At sundown in Phnom Penh, if you go up high enough, you can often see children playing on the rooftop of the White Building.
While their home, once a celebrated social housing project designed by one of the country’s most acclaimed architects, has fallen into disrepair, a small community of artists is
The latest work to come out of the building, a multimedia project titled Through a Child’s Eye View which opened there on Friday night, makes use of animation, photography, video and mapping.
Some 14 children, between the ages of seven and 14, spent three weeks documenting their home. The results range from colourful collages mapping floors of the building to photos of everyday events that capture the children’s outlook, all shot from the low angle of a child’s eye.
“This is something that only those children can see from their perspective, so we wanted to give them the opportunity to reflect from their part of view,” said Emma Ota, the Tokyo-based British artist who has spent the past five weeks living in the building. She organised the project in conjunction with the not-for-profit artist-run space Sa Sa Art Projects.
The perspective of children can help adults see their surroundings more clearly, she added. “How can we use simple technology to reopen our eyes and see our everyday in a different light?”
Constructed in 1963 as housing for low-income civil servants on Sothearos Boulevard, the White Building’s gritty appearance makes it a local symbol of urban poverty. It is also home to Sa Sa Art Projects, which regularly hosts selected artists for its six-week Pisaot artist residency program.

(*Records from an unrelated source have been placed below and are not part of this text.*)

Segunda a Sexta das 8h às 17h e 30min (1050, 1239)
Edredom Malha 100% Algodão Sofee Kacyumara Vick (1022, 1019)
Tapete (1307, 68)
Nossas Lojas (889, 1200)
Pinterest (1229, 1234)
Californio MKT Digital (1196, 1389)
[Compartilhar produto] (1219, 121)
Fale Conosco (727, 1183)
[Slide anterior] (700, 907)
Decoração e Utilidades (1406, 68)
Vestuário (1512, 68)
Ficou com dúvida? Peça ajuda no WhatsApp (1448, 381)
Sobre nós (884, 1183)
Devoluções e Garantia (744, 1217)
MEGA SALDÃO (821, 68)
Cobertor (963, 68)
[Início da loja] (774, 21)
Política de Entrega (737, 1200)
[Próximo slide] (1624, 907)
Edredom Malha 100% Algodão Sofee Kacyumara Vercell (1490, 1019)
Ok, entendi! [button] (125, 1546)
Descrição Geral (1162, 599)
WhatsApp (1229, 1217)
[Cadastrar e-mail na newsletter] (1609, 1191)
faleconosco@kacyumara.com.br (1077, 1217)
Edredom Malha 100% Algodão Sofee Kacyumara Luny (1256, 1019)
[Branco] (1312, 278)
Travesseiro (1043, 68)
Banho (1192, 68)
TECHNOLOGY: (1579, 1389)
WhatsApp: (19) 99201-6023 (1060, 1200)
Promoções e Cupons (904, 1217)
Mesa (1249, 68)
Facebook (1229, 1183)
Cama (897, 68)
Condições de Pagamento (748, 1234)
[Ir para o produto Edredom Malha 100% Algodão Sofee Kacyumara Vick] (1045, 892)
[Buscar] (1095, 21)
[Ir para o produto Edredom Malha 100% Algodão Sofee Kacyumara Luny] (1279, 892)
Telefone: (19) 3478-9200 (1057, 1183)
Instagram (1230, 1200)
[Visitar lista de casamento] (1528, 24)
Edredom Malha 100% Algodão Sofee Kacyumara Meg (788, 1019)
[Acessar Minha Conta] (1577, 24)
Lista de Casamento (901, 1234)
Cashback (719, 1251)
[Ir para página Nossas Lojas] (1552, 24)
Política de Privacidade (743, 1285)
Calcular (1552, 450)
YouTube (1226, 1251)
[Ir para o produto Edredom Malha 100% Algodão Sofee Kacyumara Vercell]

“The White Building has a bad name in terms of its looks, and because there are some issues about prostitution, drug use and dealers,” said Lim Sokchanlina of Sa Sa, who added that much of the crime problems were exaggerated and limited to certain parts of the building.
“We hope that our activities and motivation can bring back the art to this community, and hopefully improve the Cambodian art scene too.”
For her Pisaot residency, Ota decided to equip children she recruited from a computer class at the Aziza School. In addition to giving the students tools to document the building, Ota also instructed the students to complete various tasks, such as going to parts of the building that they were unfamiliar with to photograph residents.
“That made them a little bit nervous to enter into a different kind of zone for them. But I think when they gained their confidence, they were excited to be able to use a camera and think what it means to point the camera in the world."
Ota also had the students create maps of the building, which she said illuminated their comforts and anxieties through the use of a colour code. “The place where they like to play and run about, we made green. The place where they like to relax and chill out, we like to make orange. We also discussed places where they feel uncomfortable, which was brown. The roof was coloured green to reflect its status as a popular play place, but many of the stairs leading to the roof were brown, indicating that the children are uncomfortable there.
“They take a round route to get up to the roof because there are certain areas they don’t want to go. Maybe some areas they feel they can’t enter that space because of the people who are there, they feel it’s not their space to enter or they’ve been told to avoid that space.”
In her time in the White Building, Ota said she has come to appreciate its community. “I was very impressed by the energy and vibrancy of the building.”